Extract every line of the data below that contains the string "Open".

_The input_

────

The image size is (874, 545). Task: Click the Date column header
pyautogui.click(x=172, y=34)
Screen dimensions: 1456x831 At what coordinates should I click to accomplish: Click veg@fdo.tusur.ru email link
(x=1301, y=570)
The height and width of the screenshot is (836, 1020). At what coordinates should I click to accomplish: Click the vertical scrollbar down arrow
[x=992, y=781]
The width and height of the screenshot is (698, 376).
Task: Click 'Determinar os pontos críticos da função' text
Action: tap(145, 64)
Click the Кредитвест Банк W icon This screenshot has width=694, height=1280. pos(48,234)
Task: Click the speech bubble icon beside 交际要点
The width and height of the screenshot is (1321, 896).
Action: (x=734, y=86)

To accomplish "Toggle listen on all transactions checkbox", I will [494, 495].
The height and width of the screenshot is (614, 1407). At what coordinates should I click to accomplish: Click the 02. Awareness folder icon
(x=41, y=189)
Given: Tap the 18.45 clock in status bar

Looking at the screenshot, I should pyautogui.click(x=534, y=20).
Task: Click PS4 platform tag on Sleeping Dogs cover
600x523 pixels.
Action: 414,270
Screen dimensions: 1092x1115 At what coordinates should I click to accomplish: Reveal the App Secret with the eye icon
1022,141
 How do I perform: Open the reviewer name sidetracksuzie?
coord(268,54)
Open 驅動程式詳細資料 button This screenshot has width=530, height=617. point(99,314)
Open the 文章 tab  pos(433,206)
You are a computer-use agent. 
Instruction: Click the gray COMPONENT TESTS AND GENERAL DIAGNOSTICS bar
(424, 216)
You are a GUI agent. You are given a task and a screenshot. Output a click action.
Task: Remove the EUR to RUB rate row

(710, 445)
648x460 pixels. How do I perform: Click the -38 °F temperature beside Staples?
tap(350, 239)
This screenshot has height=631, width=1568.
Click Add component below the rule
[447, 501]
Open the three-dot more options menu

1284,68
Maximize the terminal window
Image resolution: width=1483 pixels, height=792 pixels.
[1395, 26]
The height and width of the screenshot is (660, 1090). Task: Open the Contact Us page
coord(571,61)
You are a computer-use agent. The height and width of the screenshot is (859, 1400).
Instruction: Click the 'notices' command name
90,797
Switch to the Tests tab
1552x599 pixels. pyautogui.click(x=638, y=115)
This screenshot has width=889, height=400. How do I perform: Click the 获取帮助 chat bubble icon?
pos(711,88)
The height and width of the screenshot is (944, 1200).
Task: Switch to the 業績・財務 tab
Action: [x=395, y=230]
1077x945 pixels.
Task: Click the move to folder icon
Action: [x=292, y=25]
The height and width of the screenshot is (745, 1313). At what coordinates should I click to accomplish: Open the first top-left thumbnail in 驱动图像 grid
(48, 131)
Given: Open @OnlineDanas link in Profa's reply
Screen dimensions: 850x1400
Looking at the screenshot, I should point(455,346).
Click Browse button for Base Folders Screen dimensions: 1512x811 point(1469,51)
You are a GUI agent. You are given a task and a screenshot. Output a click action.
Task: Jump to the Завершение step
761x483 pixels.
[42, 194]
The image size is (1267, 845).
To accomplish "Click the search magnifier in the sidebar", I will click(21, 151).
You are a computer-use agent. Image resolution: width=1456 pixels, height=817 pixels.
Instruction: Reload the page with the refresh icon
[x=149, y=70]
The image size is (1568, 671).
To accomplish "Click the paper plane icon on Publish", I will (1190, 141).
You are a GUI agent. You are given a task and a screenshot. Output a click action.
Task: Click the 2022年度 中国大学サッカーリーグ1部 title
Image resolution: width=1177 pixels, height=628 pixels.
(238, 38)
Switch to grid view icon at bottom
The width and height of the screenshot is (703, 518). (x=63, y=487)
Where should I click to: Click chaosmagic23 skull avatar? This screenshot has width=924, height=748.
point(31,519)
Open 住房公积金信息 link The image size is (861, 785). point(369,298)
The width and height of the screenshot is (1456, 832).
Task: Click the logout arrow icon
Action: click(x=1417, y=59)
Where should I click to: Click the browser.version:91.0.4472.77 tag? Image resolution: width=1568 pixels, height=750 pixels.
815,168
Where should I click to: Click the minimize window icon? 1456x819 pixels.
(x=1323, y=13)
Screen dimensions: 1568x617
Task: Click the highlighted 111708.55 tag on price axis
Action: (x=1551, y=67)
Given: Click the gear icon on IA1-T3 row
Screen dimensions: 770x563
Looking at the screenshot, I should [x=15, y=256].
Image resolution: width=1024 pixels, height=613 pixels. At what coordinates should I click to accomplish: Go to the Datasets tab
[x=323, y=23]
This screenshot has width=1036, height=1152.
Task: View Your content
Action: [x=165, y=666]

────

_Result of this exercise_
 How do I perform: Open the reviewer name sidetracksuzie?
Open 驅動程式詳細資料 button This screenshot has width=530, height=617. point(99,314)
Open the 文章 tab  pos(433,206)
Open the three-dot more options menu
The height and width of the screenshot is (660, 1090). Task: Open the Contact Us page
The height and width of the screenshot is (745, 1313). At what coordinates should I click to accomplish: Open the first top-left thumbnail in 驱动图像 grid
Given: Open @OnlineDanas link in Profa's reply
Open 住房公积金信息 link The image size is (861, 785). point(369,298)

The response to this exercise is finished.